The Daniels Faculty announces the appointments of two new tenure-track forestry professors
The Daniels Faculty is pleased to announce the appointments of two new tenure-track faculty members to its forestry department. Rasoul Yousefpour will join the Faculty as an assistant professor of forestry economics and policy. And Danijela Puric-Mladenovic, who has been teaching forestry at the University of Toronto since 2006 as an adjunct professor and limited-term assistant professor, will join the Faculty permanently as an assistant professor, in the teaching stream.
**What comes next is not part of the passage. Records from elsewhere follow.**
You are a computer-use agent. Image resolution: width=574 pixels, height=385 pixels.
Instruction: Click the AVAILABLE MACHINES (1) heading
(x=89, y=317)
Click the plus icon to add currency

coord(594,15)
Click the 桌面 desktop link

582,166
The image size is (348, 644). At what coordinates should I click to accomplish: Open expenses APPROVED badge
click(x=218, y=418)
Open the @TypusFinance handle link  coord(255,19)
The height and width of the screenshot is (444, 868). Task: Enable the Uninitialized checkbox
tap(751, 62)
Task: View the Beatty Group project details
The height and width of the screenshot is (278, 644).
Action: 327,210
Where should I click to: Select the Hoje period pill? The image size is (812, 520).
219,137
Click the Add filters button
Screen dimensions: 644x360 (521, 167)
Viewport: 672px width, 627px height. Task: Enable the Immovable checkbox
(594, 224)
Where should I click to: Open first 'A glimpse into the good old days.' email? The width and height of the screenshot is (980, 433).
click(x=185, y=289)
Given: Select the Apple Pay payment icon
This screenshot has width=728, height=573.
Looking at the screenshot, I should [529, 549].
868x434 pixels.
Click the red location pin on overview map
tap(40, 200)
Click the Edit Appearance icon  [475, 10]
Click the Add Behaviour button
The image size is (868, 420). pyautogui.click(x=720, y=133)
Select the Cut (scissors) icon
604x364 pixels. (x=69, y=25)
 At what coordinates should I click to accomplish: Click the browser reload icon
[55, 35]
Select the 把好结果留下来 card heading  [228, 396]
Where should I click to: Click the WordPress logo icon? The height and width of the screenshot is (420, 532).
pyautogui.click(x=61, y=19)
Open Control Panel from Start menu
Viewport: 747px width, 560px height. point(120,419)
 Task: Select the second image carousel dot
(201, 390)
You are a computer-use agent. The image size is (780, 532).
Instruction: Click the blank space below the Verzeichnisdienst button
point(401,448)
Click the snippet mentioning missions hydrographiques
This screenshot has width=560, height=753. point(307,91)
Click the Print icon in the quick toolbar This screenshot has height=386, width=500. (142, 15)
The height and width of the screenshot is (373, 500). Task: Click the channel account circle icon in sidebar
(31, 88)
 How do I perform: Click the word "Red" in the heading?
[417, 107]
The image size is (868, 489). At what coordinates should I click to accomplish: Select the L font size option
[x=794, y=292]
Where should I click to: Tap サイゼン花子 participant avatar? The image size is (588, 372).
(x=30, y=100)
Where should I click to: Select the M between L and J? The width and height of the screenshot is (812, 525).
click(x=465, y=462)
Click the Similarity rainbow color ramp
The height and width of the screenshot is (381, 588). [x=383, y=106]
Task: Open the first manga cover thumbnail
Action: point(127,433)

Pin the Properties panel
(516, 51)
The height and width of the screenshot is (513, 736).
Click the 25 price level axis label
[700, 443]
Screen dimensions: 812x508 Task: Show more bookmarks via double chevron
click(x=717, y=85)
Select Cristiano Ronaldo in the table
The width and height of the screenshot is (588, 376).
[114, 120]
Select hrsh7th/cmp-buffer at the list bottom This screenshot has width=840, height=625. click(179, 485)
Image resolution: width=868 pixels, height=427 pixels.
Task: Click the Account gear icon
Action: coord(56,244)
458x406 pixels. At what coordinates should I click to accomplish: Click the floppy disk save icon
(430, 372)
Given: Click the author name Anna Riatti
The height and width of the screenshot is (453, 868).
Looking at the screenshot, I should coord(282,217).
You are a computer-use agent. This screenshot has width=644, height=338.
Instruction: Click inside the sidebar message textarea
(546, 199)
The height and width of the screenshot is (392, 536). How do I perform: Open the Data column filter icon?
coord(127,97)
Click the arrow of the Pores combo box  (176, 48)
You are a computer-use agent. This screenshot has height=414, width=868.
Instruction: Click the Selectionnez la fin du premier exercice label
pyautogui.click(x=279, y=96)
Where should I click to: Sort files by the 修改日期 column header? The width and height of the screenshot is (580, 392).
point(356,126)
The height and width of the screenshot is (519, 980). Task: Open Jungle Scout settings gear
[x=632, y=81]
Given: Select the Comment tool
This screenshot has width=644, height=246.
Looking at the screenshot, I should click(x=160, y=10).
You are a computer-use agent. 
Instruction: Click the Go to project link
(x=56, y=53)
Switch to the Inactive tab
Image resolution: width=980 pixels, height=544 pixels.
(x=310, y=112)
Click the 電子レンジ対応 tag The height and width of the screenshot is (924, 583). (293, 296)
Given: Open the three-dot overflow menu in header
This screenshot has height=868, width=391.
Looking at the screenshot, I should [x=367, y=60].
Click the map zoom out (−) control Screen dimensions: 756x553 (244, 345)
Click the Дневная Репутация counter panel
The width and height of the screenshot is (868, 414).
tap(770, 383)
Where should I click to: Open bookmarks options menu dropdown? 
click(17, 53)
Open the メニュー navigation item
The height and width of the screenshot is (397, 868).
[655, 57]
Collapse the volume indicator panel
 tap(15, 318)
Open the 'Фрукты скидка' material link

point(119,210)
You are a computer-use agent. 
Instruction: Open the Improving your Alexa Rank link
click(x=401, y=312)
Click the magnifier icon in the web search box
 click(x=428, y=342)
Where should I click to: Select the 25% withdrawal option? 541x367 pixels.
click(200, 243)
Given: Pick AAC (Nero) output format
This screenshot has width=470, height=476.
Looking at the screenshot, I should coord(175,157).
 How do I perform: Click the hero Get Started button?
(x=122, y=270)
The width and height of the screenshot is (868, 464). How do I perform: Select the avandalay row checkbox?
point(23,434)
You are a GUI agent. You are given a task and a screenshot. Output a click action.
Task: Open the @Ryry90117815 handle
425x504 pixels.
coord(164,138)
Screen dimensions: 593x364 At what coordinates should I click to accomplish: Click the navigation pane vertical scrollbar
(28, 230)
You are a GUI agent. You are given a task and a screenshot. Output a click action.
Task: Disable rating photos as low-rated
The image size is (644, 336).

“A new page turns for forestry at the University of Toronto with the recent hiring of new colleagues in teaching and research,” says Sandy Smith, director of the Daniels Faculty’s forestry program. “We are excited to welcome Dr. Danijela Puric-Mladenovic and Dr. Rasoul Yousefpour to our complement in forestry and conservation at Daniels.”
Danijela Puric-Mladenovic
Danijela Puric-Mladenovic earned her PhD from the University of Toronto’s Faculty of Forestry in 2003. Soon afterward, she embarked on a career that would combine academic pursuits with applied science and research for Ontario’s Ministry of Natural Resources and Forestry, where she was a senior analyst until 2019.
Puric-Mladenovic specializes in applied and problem-solving science and research, vegetation monitoring, strategic conservation, restoration, and integrated spatial planning of green systems. Her work on the development of a conservation plan for Ontario’s Oak Ridges Moraine strategically guided the restoration of 680 hectares of land. She also developed an innovative natural heritage system design methodology that several conservation groups in southern Ontario have now implemented.
As part of her applied research program, Forests in Settled and Urban Landscapes, she works with dozens of partner organizations on a variety of different research themes, including development of monitoring indicators, predictive mapping of vegetation, forest biomass, carbon and ecological goods and services, historical ecology, and analysis of the effects of anthropogenic climate change on Ontario’s forests. As part of an international team, she worked on a just-published paper for Science Advances, titled “Natural Climate Solutions for Canada,” for which she led urban forest analysis.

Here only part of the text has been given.